8-K 1 gnbt052217form8k.htm FORM 8-K



Washington, D.C. 20549



Current Report Pursuant to Section 13 or 15(d) of the Securities Exchange Act of 1934


Date of Report (Date of earliest event reported): May 16, 2017



(Exact name of registrant as specified in its charter)


Delaware   000-29169   98-0178636

(State or other jurisdiction of


  (Commission File Number)   (I.R.S Employer Identification No.)


10102 USA Today Way, Miramar, Florida   33025
(Address of principal executive offices)   (Zip Code)


Registrant’s telephone number, including area code: (416) 364-2551


Check the appropriate box below if the Form 8-K filing is intended to simultaneously satisfy the filing obligation of the registrant under any of the following provisions:


  ¨ Written communications pursuant to Rule 425 under the Securities Act (17 CFR 230.425)


  ¨ Soliciting material pursuant to Rule 14a-12 under the Exchange Act (17 CFR 240.14a-12)


  ¨ Pre-commencement communications pursuant to Rule 14d-2(b) under the Exchange Act (17 CFR 240.14d-2(b))


  ¨ Pre-commencement communications pursuant to Rule 13e-4(c) under the Exchange Act (17 CFR 240.13e-4(c))





Item 1.02. Termination of a Material Definitive Agreement


Generex Biotechnology Corporation’s (the “Company” or “Generex’) Letter of Intent dated January 16, 2017, as amended (the “LOI”), between the Company and Emmaus Life Sciences, Inc. (“Emmaus”) was terminated on May 16, 2017.
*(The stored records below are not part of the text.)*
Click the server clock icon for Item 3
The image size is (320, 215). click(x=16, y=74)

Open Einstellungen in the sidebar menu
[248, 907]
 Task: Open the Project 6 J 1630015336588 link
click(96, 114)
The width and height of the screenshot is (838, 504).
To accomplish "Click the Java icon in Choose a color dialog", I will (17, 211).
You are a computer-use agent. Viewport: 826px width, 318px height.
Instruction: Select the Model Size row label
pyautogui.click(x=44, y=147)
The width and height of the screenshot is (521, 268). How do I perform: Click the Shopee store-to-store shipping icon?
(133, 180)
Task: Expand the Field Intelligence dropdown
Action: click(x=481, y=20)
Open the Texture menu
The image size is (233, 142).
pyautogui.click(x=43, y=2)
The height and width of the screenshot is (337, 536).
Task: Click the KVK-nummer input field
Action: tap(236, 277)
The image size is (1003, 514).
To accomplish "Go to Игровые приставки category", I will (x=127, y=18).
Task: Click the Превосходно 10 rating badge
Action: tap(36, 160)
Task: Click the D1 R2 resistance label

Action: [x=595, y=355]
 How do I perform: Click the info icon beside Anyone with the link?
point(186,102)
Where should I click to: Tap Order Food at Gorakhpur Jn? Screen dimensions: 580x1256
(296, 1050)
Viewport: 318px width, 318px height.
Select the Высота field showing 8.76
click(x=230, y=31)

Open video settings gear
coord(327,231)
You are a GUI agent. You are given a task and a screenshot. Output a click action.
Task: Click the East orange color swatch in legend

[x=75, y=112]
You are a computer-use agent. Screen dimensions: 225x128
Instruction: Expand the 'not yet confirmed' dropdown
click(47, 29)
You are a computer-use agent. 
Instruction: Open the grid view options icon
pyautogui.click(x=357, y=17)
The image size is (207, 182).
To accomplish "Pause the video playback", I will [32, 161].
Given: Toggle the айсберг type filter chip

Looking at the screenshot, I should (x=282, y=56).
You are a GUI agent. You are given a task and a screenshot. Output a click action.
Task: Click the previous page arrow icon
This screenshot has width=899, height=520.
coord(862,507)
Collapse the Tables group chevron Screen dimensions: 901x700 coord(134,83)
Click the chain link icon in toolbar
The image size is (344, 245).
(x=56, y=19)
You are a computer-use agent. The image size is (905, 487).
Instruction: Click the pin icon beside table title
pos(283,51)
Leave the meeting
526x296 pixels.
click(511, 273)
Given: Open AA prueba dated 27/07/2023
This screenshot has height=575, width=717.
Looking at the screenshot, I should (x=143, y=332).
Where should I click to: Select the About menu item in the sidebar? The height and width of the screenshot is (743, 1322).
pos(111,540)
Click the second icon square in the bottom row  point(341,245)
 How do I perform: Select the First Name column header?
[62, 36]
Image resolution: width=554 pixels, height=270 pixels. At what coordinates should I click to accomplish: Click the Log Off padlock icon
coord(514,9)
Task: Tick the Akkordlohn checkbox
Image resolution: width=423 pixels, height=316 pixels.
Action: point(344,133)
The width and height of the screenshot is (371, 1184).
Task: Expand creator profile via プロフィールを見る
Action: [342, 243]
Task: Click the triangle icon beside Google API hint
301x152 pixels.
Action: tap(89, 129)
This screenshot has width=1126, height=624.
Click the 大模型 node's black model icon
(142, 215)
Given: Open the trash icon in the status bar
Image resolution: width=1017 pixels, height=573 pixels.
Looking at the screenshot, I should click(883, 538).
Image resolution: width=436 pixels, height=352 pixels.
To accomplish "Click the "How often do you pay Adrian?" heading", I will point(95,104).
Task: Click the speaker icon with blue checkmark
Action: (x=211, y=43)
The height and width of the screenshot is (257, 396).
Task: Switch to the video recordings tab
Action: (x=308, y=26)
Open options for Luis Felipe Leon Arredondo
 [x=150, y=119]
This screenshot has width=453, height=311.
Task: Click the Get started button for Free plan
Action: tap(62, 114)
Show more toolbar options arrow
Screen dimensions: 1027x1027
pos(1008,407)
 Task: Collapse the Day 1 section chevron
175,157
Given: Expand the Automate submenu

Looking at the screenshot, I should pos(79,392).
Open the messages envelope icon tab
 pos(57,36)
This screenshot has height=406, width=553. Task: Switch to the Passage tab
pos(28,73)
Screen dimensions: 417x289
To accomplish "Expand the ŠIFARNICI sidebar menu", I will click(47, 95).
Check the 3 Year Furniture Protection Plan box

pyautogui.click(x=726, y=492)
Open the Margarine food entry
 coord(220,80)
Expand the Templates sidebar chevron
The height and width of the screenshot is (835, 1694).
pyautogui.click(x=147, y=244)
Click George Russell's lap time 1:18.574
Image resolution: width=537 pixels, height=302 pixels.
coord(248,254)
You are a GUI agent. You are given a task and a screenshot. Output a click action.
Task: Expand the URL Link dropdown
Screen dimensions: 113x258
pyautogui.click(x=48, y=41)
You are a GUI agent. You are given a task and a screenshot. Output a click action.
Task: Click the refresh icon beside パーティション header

The LOI provided, among other things, for Generex’s acquisition of a controlling interest in Emmaus’ capital stock for a total consideration of $225,000,000, consisting of $10,000,000 in cash and $215,000,000 worth of shares of Generex common stock, in accordance with the terms and conditions of the LOI. The Company had paid an aggregate $4,000,000 in cash deposits to Emmaus under the LOI. Emmaus is required to repay the $4,000,000 within sixty days after termination of the LOI.


The LOI was predicated upon a timeline for the implementation of Generex’s reorganization plan, which included, among other things, the acquisition of the Emmaus capital stock, the acquisition of the capital stock of Hema Diagnostic Systems, Inc., a reverse stock split, an increase in the authorized number of shares of Generex common stock (to be approved at a stockholders’ meeting), and raising capital.  At that time, Generex management considered the timeline to be reasonable and achievable.  However, the Company subsequently encountered unanticipated regulatory and operational issues that delayed the implementation of the reorganization plan, including, among other things:  the design, negotiation, and implementation of the program to eliminate Generex’s outstanding warrants and preferred stock; the preparation and filing of the January 31 Form 10-Q Interim Report which incorporated accounting treatment for the Hema Diagnostic Systems, LLC acquisition; regulatory approval of the reverse stock split; the premature termination of the convertible preferred stock financing program after having raised $3,000,000; and, a delay in the timing of the stockholders’ meeting occasioned by regulatory and audit issues associated with the prospective consolidation accounting for the Emmaus acquisition, in respect of which a satisfactory resolution has not been achieved.


As a result of the foregoing, the timeline for a successful closing of the transaction no longer meets the needs of either party. Emmaus had the right to terminate the LOI based on the delay in the stockholders’ meeting. On May 16, Emmaus formally terminated the LOI. 







Pursuant to the requirements of the Securities Exchange Act of 1934, the Registrant has duly caused this report to be signed on its behalf by the undersigned thereunto duly authorized.